## [Task requirements]
Repeat exactly the lines from the start of the material below up to and including the "Galerie (877, 374)" line.

## [Data provided]
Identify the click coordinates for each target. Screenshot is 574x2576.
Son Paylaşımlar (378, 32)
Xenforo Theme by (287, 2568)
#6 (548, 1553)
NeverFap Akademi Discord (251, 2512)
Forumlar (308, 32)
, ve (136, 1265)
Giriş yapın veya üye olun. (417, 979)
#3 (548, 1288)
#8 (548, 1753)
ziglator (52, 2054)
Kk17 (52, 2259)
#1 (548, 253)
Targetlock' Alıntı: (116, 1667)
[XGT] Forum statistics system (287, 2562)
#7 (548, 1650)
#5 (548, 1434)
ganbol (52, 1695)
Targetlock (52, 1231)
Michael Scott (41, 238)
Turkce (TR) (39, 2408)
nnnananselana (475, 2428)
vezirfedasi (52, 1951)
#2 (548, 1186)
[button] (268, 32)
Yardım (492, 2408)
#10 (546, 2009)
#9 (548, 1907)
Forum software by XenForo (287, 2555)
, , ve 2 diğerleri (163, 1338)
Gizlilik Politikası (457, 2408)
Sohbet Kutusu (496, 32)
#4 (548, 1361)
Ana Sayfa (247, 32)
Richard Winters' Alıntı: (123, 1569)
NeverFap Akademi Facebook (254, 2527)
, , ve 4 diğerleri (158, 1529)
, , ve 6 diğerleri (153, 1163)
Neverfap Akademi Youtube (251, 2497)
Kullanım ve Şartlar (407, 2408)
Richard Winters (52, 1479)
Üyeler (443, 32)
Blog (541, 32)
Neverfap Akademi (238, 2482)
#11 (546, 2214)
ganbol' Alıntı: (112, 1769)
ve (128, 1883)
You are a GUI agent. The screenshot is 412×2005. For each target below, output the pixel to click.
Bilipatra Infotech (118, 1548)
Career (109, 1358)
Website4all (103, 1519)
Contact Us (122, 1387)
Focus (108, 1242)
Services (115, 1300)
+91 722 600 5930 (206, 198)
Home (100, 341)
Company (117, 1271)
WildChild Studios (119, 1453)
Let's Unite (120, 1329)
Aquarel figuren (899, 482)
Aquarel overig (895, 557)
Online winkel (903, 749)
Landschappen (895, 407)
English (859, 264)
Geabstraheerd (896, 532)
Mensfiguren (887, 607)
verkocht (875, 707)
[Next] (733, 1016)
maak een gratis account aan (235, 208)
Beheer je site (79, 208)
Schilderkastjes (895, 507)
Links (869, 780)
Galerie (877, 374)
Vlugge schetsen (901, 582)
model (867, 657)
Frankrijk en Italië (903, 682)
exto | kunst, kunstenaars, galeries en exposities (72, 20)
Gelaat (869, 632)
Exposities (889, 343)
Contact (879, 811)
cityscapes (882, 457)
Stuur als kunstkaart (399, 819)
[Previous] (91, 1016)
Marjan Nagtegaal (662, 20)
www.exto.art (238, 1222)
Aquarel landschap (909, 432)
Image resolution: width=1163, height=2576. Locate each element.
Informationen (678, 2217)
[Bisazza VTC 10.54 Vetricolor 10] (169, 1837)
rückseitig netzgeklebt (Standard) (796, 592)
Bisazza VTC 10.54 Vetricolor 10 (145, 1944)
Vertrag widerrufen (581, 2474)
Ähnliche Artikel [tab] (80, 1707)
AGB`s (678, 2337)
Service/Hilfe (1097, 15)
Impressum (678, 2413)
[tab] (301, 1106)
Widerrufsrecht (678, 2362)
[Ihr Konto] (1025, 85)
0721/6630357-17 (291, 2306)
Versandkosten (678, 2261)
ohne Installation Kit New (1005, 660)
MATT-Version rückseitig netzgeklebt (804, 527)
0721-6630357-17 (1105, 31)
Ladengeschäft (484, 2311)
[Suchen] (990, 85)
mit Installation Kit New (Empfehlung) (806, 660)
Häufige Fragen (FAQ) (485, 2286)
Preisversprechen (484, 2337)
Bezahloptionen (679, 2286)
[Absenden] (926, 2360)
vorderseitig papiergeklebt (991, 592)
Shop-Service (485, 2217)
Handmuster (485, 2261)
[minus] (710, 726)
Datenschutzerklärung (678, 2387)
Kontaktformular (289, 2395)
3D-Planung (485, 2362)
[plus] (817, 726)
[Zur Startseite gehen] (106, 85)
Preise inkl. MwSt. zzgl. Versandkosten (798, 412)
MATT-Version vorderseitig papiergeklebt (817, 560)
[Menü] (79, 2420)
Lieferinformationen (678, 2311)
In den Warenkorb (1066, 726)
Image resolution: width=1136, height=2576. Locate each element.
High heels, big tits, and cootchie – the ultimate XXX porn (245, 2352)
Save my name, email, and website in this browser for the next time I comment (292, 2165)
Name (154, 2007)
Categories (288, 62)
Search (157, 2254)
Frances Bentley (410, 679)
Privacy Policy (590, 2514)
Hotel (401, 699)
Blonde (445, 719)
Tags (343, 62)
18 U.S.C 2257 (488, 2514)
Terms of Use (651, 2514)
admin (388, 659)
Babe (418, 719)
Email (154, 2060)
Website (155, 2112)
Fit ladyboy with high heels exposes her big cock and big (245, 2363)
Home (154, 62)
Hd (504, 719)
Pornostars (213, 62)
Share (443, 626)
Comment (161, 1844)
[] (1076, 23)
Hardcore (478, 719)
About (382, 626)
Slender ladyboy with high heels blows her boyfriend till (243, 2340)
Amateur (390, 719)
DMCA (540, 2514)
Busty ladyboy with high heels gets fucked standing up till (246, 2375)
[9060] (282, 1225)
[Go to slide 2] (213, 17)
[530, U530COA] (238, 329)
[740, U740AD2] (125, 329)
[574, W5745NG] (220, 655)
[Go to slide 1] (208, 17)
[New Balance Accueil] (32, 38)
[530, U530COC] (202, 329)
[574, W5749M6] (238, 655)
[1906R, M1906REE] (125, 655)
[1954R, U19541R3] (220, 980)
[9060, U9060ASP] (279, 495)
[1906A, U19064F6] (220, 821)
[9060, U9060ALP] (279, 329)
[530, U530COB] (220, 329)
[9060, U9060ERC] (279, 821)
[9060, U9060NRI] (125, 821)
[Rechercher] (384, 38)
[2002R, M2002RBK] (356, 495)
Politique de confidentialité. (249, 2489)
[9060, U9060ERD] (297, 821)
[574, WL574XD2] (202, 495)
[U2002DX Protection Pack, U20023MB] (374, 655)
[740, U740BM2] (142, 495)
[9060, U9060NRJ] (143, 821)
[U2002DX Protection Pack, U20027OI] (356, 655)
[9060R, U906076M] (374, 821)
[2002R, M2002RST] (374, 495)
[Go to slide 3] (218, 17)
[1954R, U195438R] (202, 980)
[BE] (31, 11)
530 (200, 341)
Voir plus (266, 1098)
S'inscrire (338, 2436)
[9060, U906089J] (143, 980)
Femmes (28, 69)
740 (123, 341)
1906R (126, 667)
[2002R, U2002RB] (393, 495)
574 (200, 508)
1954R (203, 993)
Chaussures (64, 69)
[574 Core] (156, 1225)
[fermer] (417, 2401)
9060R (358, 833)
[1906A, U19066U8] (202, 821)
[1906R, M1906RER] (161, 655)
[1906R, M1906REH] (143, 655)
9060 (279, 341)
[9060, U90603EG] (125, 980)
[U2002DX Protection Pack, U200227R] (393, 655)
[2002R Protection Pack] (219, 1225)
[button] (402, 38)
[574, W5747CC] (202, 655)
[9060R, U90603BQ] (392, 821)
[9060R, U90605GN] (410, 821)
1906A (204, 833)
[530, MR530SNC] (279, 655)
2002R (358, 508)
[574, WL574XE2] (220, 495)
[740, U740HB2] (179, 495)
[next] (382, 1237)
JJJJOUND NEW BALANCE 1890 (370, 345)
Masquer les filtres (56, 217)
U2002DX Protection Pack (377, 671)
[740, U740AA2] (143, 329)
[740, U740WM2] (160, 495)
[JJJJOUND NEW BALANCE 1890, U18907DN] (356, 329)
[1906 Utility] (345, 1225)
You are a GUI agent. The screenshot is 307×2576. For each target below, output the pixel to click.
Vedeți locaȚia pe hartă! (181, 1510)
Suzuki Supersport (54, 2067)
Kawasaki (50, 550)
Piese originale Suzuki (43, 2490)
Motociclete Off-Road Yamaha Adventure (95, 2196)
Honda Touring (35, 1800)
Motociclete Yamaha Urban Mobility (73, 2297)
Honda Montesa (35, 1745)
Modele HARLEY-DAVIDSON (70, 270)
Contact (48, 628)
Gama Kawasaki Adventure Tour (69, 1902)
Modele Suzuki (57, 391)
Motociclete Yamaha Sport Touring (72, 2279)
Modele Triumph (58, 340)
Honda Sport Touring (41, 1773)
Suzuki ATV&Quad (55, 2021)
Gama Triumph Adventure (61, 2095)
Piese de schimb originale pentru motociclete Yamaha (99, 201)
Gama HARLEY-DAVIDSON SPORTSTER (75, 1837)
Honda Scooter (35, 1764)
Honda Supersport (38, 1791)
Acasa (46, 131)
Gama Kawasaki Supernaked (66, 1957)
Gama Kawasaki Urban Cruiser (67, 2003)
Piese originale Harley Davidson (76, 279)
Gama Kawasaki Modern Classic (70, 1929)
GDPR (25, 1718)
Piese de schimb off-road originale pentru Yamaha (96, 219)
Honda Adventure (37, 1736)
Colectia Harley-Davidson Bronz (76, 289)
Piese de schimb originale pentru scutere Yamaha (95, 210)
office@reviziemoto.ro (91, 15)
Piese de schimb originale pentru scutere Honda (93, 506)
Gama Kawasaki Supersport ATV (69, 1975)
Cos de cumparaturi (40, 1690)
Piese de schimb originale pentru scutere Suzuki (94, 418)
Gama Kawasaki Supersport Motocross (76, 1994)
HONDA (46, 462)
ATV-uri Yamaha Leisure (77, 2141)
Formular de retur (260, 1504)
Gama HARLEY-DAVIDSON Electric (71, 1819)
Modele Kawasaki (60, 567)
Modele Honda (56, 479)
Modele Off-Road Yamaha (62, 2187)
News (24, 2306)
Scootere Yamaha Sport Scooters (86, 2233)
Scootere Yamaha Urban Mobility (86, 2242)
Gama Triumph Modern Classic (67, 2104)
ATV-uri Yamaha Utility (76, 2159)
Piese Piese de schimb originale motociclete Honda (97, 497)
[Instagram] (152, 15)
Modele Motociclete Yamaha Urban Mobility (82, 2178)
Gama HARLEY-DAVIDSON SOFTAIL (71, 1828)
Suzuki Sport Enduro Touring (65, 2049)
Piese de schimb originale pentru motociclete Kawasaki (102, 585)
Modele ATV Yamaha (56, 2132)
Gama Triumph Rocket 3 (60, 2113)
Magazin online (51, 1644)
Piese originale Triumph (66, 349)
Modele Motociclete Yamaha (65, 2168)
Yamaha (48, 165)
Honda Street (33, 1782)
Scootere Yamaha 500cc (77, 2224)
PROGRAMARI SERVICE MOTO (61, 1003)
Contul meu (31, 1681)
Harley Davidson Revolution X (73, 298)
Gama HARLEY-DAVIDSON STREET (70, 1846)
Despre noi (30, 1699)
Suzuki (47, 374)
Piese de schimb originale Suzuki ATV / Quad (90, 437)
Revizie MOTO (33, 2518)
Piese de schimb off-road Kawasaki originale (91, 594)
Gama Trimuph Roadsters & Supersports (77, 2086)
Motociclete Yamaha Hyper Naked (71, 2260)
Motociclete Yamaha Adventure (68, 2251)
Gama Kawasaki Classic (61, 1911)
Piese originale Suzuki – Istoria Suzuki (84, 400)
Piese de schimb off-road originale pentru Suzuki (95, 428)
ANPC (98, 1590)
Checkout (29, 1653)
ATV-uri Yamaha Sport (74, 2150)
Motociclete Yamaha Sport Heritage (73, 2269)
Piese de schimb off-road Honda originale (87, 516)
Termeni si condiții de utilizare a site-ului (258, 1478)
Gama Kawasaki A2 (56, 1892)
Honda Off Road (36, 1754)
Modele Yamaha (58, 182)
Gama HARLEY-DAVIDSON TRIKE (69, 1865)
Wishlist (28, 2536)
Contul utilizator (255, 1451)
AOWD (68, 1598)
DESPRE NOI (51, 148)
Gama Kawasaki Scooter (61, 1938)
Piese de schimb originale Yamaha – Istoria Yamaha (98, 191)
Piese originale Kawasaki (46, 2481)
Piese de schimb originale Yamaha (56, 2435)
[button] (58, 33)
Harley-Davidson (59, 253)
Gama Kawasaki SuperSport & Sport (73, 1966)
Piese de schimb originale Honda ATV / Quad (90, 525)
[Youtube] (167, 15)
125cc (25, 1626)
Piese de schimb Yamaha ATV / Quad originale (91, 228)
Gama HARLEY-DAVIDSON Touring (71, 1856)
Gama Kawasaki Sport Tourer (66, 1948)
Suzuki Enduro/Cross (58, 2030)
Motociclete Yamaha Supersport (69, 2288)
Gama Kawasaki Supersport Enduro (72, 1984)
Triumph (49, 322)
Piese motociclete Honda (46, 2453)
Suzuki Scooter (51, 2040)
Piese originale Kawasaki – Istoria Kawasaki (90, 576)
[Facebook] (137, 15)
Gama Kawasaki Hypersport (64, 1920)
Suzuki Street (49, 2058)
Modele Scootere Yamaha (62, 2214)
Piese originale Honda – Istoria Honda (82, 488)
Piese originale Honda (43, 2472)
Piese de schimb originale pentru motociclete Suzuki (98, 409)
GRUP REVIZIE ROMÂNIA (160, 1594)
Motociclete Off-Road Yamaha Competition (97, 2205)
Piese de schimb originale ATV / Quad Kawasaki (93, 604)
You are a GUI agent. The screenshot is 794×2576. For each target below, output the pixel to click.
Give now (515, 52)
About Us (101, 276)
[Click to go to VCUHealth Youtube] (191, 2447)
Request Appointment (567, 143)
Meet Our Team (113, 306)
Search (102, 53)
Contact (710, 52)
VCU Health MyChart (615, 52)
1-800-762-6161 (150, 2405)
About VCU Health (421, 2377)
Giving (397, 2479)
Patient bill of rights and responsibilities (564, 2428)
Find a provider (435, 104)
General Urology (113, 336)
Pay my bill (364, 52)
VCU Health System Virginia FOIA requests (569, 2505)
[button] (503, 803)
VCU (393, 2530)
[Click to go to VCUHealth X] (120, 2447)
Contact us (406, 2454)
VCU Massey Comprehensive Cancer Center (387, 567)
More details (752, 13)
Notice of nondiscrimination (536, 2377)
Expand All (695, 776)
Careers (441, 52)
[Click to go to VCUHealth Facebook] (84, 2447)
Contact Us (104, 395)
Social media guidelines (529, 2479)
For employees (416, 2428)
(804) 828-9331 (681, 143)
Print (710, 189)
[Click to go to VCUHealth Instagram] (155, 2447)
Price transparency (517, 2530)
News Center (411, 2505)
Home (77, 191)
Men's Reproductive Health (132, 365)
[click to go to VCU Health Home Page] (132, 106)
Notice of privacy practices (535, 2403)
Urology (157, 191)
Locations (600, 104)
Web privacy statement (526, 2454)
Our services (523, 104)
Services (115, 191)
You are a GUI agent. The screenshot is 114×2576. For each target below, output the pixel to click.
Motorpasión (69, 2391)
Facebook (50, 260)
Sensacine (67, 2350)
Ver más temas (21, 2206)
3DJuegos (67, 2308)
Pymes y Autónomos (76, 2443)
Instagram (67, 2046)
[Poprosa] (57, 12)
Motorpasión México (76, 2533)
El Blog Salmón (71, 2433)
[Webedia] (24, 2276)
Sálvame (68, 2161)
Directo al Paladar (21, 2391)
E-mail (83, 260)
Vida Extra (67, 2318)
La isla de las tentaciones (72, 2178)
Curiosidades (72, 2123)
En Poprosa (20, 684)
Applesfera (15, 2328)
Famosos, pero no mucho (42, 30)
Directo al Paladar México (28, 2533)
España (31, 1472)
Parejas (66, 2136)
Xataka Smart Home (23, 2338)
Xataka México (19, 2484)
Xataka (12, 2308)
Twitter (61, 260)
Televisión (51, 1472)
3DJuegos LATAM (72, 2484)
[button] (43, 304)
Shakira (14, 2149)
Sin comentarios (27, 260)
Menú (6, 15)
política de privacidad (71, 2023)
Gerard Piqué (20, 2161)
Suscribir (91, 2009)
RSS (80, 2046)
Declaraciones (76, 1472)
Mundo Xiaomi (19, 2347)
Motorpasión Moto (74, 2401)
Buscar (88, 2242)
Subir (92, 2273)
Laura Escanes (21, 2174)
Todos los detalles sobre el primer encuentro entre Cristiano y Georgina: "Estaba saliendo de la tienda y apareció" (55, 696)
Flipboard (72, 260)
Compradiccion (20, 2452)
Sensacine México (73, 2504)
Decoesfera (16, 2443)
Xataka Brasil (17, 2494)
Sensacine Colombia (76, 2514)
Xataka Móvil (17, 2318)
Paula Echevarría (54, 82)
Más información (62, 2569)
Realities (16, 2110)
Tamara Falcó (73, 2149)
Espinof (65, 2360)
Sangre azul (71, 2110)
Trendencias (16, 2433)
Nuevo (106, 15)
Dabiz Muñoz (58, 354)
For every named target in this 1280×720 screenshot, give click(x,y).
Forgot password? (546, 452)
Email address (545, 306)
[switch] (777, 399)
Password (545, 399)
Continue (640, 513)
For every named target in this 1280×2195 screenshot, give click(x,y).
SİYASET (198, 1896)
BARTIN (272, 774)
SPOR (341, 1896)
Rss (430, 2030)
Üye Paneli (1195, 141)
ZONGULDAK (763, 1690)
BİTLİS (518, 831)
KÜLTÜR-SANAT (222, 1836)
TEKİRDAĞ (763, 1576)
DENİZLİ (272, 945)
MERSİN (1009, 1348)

## [Result]
Identify the click coordinates for each target. Screenshot is 574x2576.
Son Paylaşımlar (378, 32)
Xenforo Theme by (287, 2568)
#6 (548, 1553)
NeverFap Akademi Discord (251, 2512)
Forumlar (308, 32)
, ve (136, 1265)
Giriş yapın veya üye olun. (417, 979)
#3 (548, 1288)
#8 (548, 1753)
ziglator (52, 2054)
Kk17 (52, 2259)
#1 (548, 253)
Targetlock' Alıntı: (116, 1667)
[XGT] Forum statistics system (287, 2562)
#7 (548, 1650)
#5 (548, 1434)
ganbol (52, 1695)
Targetlock (52, 1231)
Michael Scott (41, 238)
Turkce (TR) (39, 2408)
nnnananselana (475, 2428)
vezirfedasi (52, 1951)
#2 (548, 1186)
[button] (268, 32)
Yardım (492, 2408)
#10 (546, 2009)
#9 (548, 1907)
Forum software by XenForo (287, 2555)
, , ve 2 diğerleri (163, 1338)
Gizlilik Politikası (457, 2408)
Sohbet Kutusu (496, 32)
#4 (548, 1361)
Ana Sayfa (247, 32)
Richard Winters' Alıntı: (123, 1569)
NeverFap Akademi Facebook (254, 2527)
, , ve 4 diğerleri (158, 1529)
, , ve 6 diğerleri (153, 1163)
Neverfap Akademi Youtube (251, 2497)
Kullanım ve Şartlar (407, 2408)
Richard Winters (52, 1479)
Üyeler (443, 32)
Blog (541, 32)
Neverfap Akademi (238, 2482)
#11 (546, 2214)
ganbol' Alıntı: (112, 1769)
ve (128, 1883)
You are a GUI agent. The screenshot is 412×2005. For each target below, output the pixel to click.
Bilipatra Infotech (118, 1548)
Career (109, 1358)
Website4all (103, 1519)
Contact Us (122, 1387)
Focus (108, 1242)
Services (115, 1300)
+91 722 600 5930 (206, 198)
Home (100, 341)
Company (117, 1271)
WildChild Studios (119, 1453)
Let's Unite (120, 1329)
Aquarel figuren (899, 482)
Aquarel overig (895, 557)
Online winkel (903, 749)
Landschappen (895, 407)
English (859, 264)
Geabstraheerd (896, 532)
Mensfiguren (887, 607)
verkocht (875, 707)
[Next] (733, 1016)
maak een gratis account aan (235, 208)
Beheer je site (79, 208)
Schilderkastjes (895, 507)
Links (869, 780)
Galerie (877, 374)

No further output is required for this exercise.